Work request ▸ Only the lines from the one containing "The image size" through the end of the entries should be repeated, exactly as they appear, first and last included.

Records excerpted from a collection
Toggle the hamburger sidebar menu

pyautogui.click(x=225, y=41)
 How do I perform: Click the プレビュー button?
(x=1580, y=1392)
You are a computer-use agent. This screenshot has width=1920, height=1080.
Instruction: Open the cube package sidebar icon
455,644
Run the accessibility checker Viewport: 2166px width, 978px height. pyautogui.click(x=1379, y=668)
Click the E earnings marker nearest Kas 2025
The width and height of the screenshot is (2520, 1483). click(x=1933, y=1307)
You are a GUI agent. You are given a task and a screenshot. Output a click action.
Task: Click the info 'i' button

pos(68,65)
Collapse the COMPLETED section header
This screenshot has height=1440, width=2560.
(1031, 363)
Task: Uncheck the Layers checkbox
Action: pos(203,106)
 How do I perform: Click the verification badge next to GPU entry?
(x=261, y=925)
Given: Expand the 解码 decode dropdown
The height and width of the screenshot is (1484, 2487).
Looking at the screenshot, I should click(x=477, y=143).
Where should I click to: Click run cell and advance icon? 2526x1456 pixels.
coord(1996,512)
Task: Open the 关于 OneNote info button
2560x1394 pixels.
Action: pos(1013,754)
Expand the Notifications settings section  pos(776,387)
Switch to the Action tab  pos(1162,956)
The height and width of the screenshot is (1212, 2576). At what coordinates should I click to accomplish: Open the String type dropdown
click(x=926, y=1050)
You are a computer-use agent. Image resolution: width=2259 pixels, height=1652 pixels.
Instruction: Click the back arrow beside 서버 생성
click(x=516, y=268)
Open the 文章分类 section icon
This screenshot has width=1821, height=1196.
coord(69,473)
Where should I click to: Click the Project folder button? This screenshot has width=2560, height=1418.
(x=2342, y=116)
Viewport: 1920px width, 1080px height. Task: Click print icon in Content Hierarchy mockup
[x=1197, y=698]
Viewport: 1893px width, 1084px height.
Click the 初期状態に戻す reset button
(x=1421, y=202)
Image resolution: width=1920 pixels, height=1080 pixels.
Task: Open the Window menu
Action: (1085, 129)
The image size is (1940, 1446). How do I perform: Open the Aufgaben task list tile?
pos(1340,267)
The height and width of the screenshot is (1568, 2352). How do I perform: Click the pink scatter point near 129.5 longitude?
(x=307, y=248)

Answer to this task ▸
The image size is (1940, 1446). How do I perform: Open the Aufgaben task list tile?
pos(1340,267)
The height and width of the screenshot is (1568, 2352). How do I perform: Click the pink scatter point near 129.5 longitude?
(x=307, y=248)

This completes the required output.